**Ukraine‘s Financial System in Crisis**
Ukraine is struggling with a fragmented financial regulatory system that is undermining investor protection, hindering reconstruction efforts, and risking national security. The country’s ongoing conflict with Russia has highlighted the need for a more effective approach to regulating the financial services market.
**The Problem of Fragmented Regulation**
In 2019, Ukraine’s parliament split the responsibilities of the National Commission for Regulation of Financial Services Markets between two bodies: the National Bank of Ukraine (NBU) and the National Securities and Stock Market Commission (NSSMC). While this reform aimed to improve regulation, it has instead created more problems than solutions. The NSSMC was tasked with regulating non-state pension funds and construction financing, but five years later, concerns remain over its capabilities.

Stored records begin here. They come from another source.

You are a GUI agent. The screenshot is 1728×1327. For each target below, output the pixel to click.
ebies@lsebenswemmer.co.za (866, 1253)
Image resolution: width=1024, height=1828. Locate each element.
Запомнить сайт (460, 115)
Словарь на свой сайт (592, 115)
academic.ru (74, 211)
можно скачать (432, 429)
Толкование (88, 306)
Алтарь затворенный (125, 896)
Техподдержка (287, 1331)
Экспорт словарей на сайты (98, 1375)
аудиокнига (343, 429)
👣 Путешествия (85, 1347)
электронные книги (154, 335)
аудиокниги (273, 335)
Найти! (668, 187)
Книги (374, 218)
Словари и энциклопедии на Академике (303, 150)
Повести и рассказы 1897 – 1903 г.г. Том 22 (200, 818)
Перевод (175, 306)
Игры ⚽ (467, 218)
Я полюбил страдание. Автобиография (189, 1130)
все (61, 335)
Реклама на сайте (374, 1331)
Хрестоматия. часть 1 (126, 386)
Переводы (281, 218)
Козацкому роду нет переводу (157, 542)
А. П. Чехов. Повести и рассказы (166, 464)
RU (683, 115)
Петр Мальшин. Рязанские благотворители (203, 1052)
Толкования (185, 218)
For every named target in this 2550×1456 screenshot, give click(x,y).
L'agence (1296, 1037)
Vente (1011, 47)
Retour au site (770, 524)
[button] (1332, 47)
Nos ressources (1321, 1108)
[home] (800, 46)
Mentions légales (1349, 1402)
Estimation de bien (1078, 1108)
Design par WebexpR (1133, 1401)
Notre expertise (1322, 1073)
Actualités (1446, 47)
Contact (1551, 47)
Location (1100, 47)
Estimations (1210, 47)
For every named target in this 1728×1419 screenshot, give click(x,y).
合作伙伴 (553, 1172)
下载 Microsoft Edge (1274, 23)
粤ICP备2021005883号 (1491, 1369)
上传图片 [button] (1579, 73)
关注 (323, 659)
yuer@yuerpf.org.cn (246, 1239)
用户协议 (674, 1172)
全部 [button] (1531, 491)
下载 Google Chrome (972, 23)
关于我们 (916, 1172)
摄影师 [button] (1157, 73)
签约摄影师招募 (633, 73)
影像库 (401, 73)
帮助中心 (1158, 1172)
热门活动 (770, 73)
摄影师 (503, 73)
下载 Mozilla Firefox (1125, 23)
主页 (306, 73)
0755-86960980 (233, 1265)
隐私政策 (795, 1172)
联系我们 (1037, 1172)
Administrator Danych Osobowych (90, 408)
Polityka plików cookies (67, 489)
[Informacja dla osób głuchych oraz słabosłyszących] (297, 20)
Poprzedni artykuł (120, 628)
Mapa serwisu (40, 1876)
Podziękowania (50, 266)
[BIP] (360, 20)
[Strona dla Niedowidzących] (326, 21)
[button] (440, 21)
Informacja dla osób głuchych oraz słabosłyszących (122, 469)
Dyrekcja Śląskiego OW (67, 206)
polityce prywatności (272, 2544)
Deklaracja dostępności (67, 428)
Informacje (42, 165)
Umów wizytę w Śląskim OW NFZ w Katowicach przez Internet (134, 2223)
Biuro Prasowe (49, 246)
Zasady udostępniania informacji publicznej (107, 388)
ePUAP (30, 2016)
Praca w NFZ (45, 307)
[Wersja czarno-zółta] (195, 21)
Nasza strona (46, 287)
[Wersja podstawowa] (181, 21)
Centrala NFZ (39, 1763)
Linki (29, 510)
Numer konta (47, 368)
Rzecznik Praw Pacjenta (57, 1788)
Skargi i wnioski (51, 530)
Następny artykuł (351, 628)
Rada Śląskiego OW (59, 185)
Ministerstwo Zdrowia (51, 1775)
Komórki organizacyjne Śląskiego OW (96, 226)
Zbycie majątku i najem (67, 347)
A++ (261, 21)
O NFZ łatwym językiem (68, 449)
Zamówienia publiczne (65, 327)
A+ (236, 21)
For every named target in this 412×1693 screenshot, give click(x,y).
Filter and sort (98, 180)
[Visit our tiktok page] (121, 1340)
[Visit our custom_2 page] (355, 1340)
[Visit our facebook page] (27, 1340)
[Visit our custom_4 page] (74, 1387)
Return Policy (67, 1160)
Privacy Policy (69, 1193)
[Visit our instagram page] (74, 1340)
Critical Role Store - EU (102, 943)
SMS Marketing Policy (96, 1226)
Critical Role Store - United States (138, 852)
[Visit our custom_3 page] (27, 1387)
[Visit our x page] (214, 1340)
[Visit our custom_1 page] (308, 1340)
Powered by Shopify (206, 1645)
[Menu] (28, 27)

**Investor Protection in Jeopardy**
The situation with investor protection is particularly concerning. In 2022, Freedom Finance Ukraine, one of the largest brokers and depository institutions in the country, was sanctioned for activities threatening national security. Despite legislation barring sanctioned entities from participating in capital markets, the NSSMC only suspended the firm’s license rather than revoking it. This left clients vulnerable and unable to access their assets.
**Stalled Expansion of International Links**
The expansion of Ukraine’s link with the international central securities depository, Clearstream, has also been hindered by inefficiency. The NBU quickly updated the regulatory framework to implement changes, but the NSSMC delayed approval for months, despite intervention from the International Monetary Fund (IMF).
**Conflict of Interest and Political Influence**
The National Depository of Ukraine (NDU) presents a troubling conflict of interest, with the NSSMC controlling 56% of the votes at shareholder meetings. This has allowed the NSSMC to push through changes that benefit itself, despite opposition.
**Conclusion**
Ukraine’s “split” regulatory model has proven problematic for the country. Over the past five years, it has generated more issues than solutions, and no regulatory body seems to be adequately protecting investors’ rights. Consolidating regulatory functions under a single, strong body is necessary to ensure a more effective approach and address the risks facing Ukraine’s financial system.